Artificial intelligence and robotics are coming into our lives more than ever before and have the potential to transform healthcare, transport, manufacturing, even our domestic chores. Mary “Missy” Cummings, Director of the Humans and Autonomy Lab (HAL) at Duke University, and co-chair of the Global Future Council on Artificial Intelligence and Robotics, says the technology will work best in collaboration with humans. While cab drivers may fear for their jobs, she envisages a worldwide shortage of roboticists in 2030.
Artificial intelligence and robotics are showing up in every part of life, anywhere from driving, to the cellphones we use, how our data is managed in the world, how our homes are going to be built in the future. So given its ubiquity, it really is important to start addressing the strengths and limitations of artificial intelligence.

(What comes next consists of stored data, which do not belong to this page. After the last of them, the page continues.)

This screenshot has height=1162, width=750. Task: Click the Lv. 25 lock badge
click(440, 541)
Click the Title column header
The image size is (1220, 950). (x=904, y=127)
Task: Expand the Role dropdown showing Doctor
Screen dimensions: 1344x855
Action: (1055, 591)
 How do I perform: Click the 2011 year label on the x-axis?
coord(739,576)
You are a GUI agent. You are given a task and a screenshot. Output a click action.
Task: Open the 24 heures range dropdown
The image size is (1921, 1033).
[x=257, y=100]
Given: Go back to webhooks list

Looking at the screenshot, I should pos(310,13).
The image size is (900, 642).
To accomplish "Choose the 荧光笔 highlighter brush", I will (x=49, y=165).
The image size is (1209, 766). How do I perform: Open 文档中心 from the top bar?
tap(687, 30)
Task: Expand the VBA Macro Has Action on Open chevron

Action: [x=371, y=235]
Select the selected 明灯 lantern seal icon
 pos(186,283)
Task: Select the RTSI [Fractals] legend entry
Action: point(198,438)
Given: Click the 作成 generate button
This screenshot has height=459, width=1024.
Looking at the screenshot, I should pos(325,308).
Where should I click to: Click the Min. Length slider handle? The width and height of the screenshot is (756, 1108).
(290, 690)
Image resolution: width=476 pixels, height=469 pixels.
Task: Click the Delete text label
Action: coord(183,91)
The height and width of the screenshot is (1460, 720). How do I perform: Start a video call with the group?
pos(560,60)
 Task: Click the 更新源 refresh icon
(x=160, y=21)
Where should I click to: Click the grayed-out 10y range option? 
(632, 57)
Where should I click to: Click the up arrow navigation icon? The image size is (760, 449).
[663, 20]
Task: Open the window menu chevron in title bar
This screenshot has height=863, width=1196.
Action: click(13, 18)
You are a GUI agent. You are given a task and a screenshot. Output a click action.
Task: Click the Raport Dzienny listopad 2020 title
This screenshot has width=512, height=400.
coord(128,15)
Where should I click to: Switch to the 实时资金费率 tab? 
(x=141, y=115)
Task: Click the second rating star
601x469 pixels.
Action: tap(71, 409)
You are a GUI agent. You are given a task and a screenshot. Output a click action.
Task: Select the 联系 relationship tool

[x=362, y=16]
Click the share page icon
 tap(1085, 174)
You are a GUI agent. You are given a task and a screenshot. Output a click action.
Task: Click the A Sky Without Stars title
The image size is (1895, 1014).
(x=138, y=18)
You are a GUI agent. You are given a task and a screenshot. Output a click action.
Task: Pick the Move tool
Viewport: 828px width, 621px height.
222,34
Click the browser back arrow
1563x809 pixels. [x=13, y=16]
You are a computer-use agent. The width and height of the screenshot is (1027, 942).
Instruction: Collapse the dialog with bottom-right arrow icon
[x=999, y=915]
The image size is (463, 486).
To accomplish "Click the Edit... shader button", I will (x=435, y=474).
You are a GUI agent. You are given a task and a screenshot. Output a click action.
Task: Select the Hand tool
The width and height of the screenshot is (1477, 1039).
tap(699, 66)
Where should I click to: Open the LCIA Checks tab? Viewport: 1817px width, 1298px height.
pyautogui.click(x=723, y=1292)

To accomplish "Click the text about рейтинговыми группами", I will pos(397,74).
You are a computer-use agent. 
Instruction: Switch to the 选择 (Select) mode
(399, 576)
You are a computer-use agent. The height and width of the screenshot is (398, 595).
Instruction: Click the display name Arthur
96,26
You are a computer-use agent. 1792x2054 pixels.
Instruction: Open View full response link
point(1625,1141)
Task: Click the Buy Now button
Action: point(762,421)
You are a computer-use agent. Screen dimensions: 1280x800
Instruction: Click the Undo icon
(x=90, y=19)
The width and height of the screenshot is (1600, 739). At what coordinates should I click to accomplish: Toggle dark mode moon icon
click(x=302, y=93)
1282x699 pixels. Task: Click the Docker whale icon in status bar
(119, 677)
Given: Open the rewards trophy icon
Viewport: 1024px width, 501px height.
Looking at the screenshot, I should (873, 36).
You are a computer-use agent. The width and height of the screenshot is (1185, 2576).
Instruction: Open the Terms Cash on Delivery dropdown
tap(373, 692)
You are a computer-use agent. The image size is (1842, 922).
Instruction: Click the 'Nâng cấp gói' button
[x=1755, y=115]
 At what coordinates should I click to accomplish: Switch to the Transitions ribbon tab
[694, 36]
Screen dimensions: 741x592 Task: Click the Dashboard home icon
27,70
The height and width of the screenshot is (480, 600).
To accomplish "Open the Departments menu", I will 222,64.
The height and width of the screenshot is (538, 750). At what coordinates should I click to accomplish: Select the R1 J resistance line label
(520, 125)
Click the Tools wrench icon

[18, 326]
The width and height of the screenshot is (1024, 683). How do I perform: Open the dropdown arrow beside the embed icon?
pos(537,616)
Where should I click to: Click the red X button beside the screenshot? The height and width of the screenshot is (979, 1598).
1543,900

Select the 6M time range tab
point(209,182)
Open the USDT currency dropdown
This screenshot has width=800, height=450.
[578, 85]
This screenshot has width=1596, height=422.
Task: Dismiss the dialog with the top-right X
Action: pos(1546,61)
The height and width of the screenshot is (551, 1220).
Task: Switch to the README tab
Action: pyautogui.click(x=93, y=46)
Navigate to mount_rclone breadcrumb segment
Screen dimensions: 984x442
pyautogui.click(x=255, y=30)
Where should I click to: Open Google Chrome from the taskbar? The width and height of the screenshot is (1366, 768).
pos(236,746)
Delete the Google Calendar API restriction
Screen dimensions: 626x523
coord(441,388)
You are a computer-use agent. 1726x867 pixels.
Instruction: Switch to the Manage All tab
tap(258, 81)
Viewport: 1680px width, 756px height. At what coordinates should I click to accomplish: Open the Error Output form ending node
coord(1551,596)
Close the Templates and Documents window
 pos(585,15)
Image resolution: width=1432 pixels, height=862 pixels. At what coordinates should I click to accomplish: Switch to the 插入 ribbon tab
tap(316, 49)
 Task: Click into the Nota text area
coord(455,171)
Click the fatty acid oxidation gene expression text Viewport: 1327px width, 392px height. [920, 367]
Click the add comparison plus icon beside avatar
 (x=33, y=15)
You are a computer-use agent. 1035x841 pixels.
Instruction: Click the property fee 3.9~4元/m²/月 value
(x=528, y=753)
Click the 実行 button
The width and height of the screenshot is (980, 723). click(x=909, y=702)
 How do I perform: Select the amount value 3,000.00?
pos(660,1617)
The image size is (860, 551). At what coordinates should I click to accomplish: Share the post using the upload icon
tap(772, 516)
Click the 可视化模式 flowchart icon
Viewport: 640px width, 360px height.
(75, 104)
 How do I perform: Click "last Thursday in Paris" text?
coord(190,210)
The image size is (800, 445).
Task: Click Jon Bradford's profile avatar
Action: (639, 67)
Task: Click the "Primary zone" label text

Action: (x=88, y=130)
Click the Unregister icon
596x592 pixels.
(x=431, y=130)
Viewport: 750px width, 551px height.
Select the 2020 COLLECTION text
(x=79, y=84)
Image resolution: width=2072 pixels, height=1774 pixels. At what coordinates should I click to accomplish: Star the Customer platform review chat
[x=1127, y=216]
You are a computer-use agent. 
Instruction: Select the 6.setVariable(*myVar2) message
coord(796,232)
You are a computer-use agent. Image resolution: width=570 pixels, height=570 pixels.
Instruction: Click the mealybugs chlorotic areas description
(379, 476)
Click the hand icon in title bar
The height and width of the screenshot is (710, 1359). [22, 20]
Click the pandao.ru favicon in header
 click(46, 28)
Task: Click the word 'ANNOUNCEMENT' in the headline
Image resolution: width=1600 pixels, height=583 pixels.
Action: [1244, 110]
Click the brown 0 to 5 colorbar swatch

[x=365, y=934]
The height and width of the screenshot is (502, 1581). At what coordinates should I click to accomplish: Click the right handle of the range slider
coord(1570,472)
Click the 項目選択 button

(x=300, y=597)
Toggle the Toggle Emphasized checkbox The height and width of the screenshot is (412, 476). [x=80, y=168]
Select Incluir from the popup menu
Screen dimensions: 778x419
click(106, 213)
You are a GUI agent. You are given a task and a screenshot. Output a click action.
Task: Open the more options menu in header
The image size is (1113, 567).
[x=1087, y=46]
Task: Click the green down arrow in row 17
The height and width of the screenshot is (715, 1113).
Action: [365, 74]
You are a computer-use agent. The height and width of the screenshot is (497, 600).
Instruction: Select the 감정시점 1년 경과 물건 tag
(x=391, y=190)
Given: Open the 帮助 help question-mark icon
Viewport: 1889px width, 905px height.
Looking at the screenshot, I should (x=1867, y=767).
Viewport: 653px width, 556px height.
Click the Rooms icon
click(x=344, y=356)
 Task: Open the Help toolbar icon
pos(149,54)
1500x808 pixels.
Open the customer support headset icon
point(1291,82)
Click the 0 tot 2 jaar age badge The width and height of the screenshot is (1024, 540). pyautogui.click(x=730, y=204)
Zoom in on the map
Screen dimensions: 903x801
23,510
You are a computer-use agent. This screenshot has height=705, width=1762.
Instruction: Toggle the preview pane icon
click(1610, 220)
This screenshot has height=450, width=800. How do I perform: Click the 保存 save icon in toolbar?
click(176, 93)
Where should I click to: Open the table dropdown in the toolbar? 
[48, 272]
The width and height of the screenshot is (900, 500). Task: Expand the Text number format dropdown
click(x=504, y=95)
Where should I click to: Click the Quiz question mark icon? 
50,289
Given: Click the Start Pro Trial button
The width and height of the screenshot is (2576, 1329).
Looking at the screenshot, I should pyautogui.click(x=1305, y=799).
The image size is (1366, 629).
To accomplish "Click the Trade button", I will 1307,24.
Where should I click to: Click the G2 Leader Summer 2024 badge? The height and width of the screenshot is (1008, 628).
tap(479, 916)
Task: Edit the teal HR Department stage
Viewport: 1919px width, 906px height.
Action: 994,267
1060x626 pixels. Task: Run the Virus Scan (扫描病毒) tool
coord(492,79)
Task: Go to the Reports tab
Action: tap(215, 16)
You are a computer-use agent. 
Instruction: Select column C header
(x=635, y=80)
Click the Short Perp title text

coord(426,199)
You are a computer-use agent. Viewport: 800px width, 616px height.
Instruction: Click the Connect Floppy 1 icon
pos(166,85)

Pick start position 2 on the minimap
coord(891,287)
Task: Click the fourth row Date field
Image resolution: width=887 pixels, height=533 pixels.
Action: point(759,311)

We’ve seen a lot of breakthroughs in data analytics. The example of Watson – which is an IBM set of algorithms – has been very impressive in terms of managing large amounts of data, and how to structure the data so that you can see patterns that may have not emerged otherwise. That has been an important leap. But oftentimes people confuse that leap with machine intelligence and the way that we think about intelligence for humans and it’s simply not true. So the big leaps that we have had recently in data analytics are important but also leave a lot of room for humans to assist these systems. I think the wave of the future is the collaboration of humans and these artificial intelligence technologies.
In a way it is making us smarter because we are able to leverage computers to search these databases in ways that we couldn’t before. It will change, for example, healthcare because we’re going to see these machine learning techniques try to get a better understanding of what symptoms might lead to certain diseases.
Right now, artificial intelligence is not nearly as smart as people would like it to be. We’re nowhere near a car that can drive itself under all conditions at all times, but we will see cars that can drive themselves very reliably under slow conditions and in environments that are relatively structured, on freeways, for example, with additional sensors that we can put in the roads.